Medicina (B. Aires) vol.71 no.4 Ciudad Autónoma de Buenos Aires jul./ago. 2011

 

COMUNICACIÓN BREVE

Aumento de linfocitos T regulatorios en los ganglios linfoides de ratones mutantes para catepsina L

 

Gabriela Camicia, María Noel Badano, Andrea Maglioco, Gabriel Cabrera, Héctor Costa, Isabel Piazzon, Irene Nepomnaschy

División Medicina Experimental (ILEX-CONICET) Instituto de Investigaciones Hematológicas, Academia Nacional de Medicina, Buenos Aires

Dirección postal: Dra. Irene Nepomnaschy, ILEX-CONICET, División Medicina Experimental, Instituto de Investigaciones Hematológicas, Academia Nacional de Medicina, Pacheco de Melo 3081, 1425 Buenos Aires, Argentina
Fax (54-11) 4803 9475 e-mail: irenepo@hematologia.anm.edu.ar

 


Resumen
Las células T regulatorias CD4+CD25+Foxp3+ (Treg) han sido implicadas en el rechazo al trasplante de órganos alogeneicos, en cáncer, infecciones y enfermedades autoinmunes. Así, su modulación posee un enorme potencial para el tratamiento de estas enfermedades. En este trabajo se evaluó la influencia de la catepsina L (CTSL) sobre la homeostasis de las células Treg. Los ratones CTSLnkt/nkt -mutantes para CTSLpresentaron una reducción en el número de células Treg en el timo. Contrariamente, en los ganglios linfáticos el número de células Treg y su frecuencia dentro de la población CD4+ se incrementaron. La ausencia de actividad de CTSL en las células CD4+ de los ganglios linfoides -y no en su entorno- incrementó su tasa de proliferación. Las células Treg y las T CD4+ convencionales (CD4+CD25-Foxp3-) de los ratones mutantes mostraron aumentos similares en su tasa de proliferación, sugiriendo que la proliferación contribuye al incremento en el número de células Treg, pero el aumento en su frecuencia no derivaría exclusivamente del incremento en su proliferación. Por otra parte, no se observó una disminución en los niveles de apoptosis de células Treg. Teniendo en cuenta que la producción diaria de timocitos CD4+ está disminuida en los ratones CTSLnkt/nkt, estos resultados sugieren que el incremento de células Treg en los ganglios linfoides de estos mutantes no derivaría de una mayor exportación tímica, y permiten hipotetizar que la ausencia de actividad de CTSL favorecería la adquisición del fenotipo CD4+CD25+Foxp3+ a partir de células CD4+CD25-Foxp3- en la periferia.

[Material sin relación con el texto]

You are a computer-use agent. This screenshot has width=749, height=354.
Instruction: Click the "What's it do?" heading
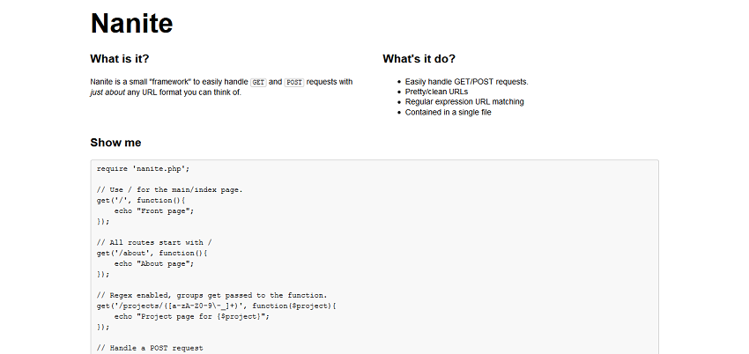(419, 59)
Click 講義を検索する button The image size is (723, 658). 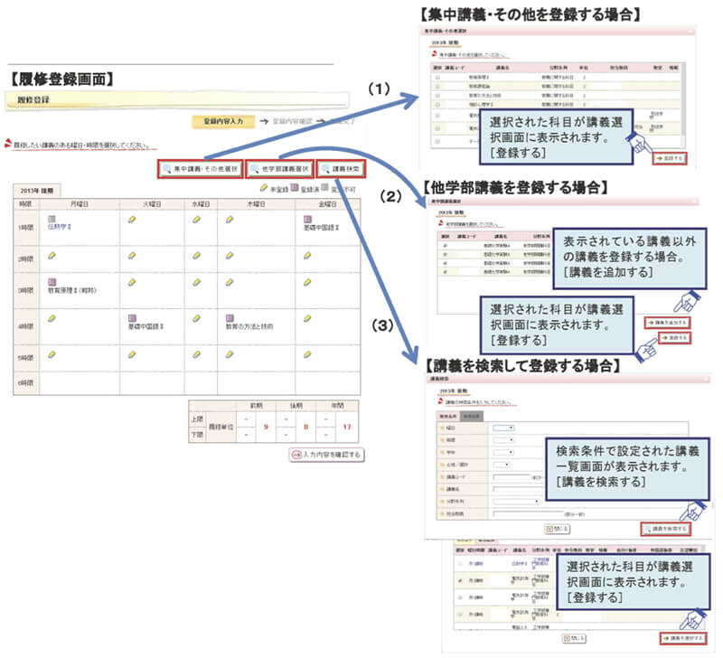tap(664, 529)
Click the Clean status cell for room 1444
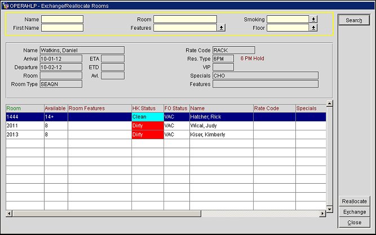Viewport: 376px width, 235px height. (x=147, y=117)
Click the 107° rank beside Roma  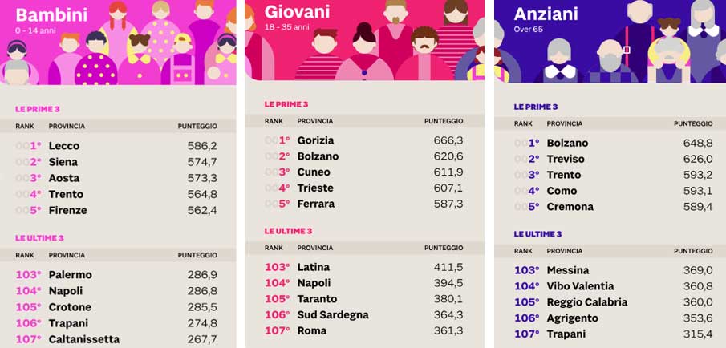pos(277,331)
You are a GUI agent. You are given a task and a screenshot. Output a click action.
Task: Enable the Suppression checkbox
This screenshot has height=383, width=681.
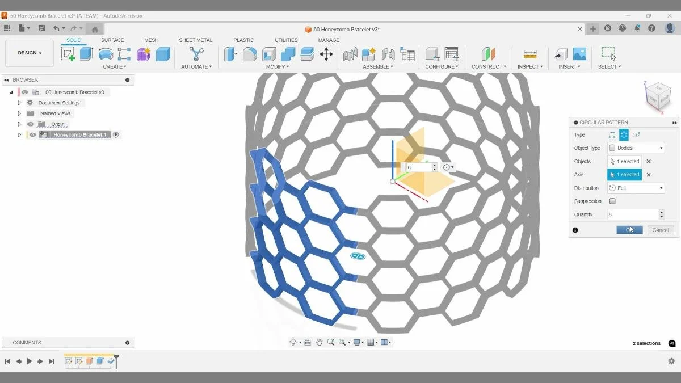[x=613, y=201]
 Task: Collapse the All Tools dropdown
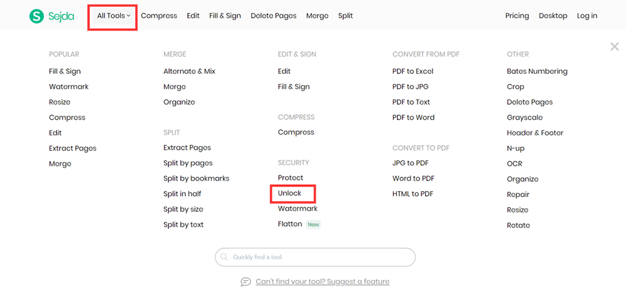click(113, 16)
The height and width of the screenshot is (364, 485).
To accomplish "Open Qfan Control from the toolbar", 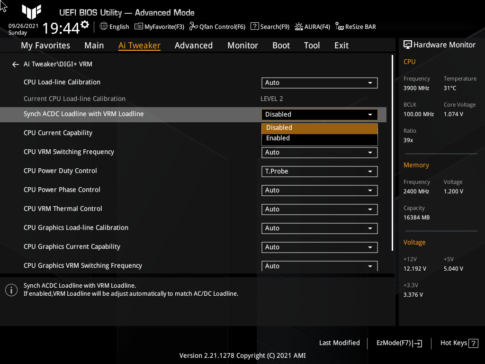I will [x=217, y=27].
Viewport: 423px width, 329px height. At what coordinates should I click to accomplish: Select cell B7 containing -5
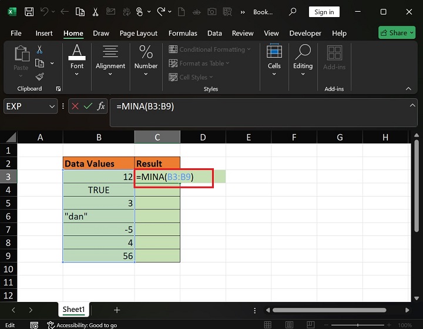tap(99, 230)
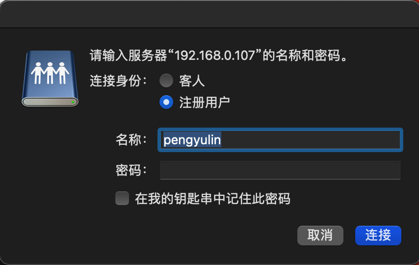Image resolution: width=419 pixels, height=265 pixels.
Task: Click the highlighted pengyulin text
Action: (192, 140)
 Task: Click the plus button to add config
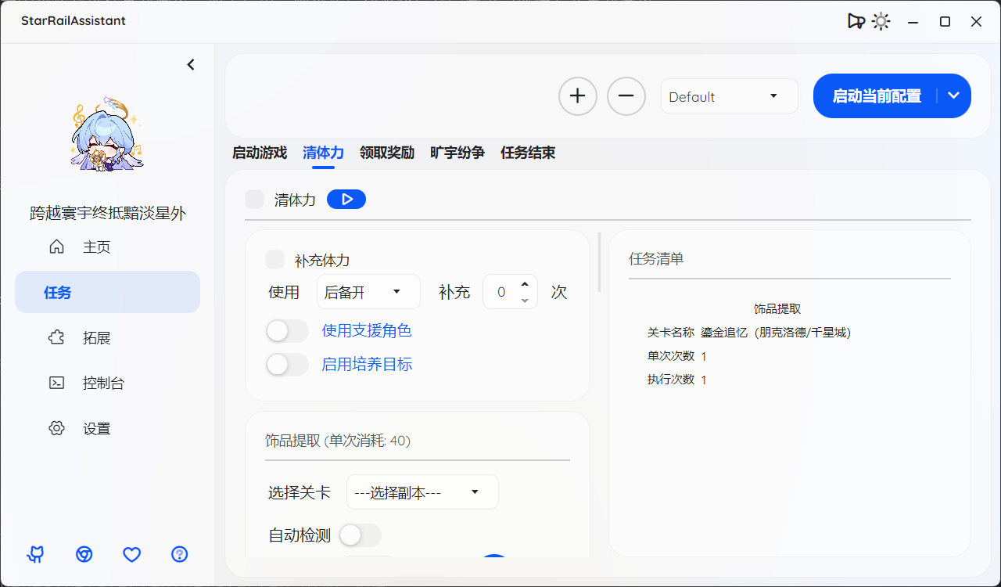click(577, 95)
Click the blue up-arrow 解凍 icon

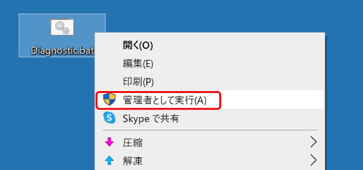point(109,161)
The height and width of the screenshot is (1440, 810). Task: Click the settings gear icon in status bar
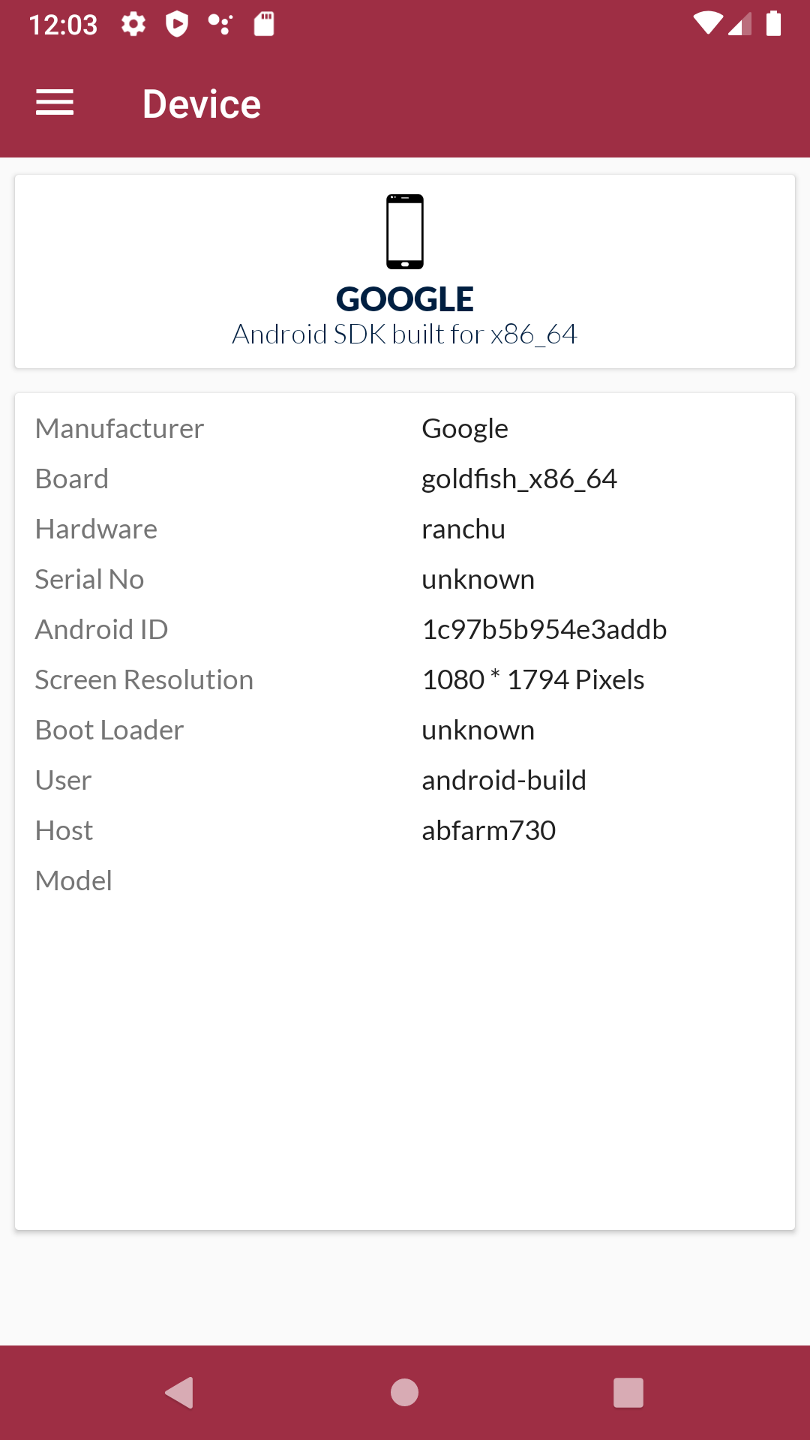coord(133,25)
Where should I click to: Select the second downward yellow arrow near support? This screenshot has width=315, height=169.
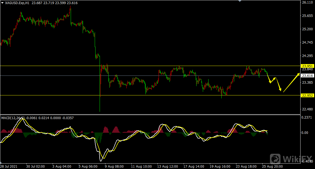click(278, 85)
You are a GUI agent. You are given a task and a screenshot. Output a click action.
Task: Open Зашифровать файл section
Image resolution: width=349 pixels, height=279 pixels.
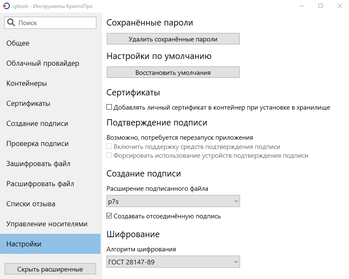pos(38,164)
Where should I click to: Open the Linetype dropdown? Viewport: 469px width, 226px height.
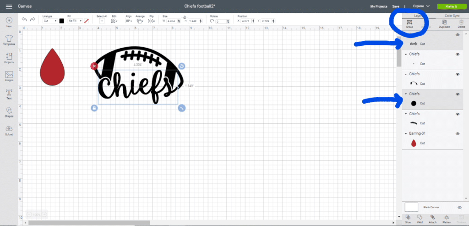click(x=49, y=21)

Palabras clave: Catepsina L; Células T regulatorias CD4+

Abstract
Increase of regulatory T cells in the lymph node of cathepsin L mutant mice. Regulatory CD4+CD25+Foxp3+ T cells (Treg) have been implicated in different pathologies including cancer, infections and autoimmune diseases and in the rejection of allogeneic organ transplantation. Thus, modulation of Treg activity has a great potential in the treatment of these pathologies. Herein, we evaluated the influence of cathepsin L (CTSL) on Treg homeostasis. CTSL mutant mice (CTSLnkt/nkt) showed a decrease in the absolute number of thymic Treg cells. In contrast, the absolute number of lymph node Treg cells and their frequency within CD4+ cells were increased. The absence of CTSL activity in CD4+ T cells -and not in their environment- increased the proliferation rate of lymph node CD4+ T cells. Treg and T CD4+ conventional (CD4+CD25-Foxp3-) cells from mutant mice showed similar increases in their proliferative levels as compared with control mice, suggesting that although proliferation contributes to the increases in their number, the augmentation in the frequency of Treg cells is not only associated to increases in proliferation. Furthermore, the Treg apoptosis rate was not decreased in the lymph node of CTSLnkt/nkt mice. Taking into account that the daily CD4+ thymic production is diminished in mutant mice, our results suggest that peripheral Treg increases are probably not the result of increased thymic output and raise the possibility that a conversion to Treg phenotype would be favored in the CD4+ T cells peripheral pool of CTSL mutant mice.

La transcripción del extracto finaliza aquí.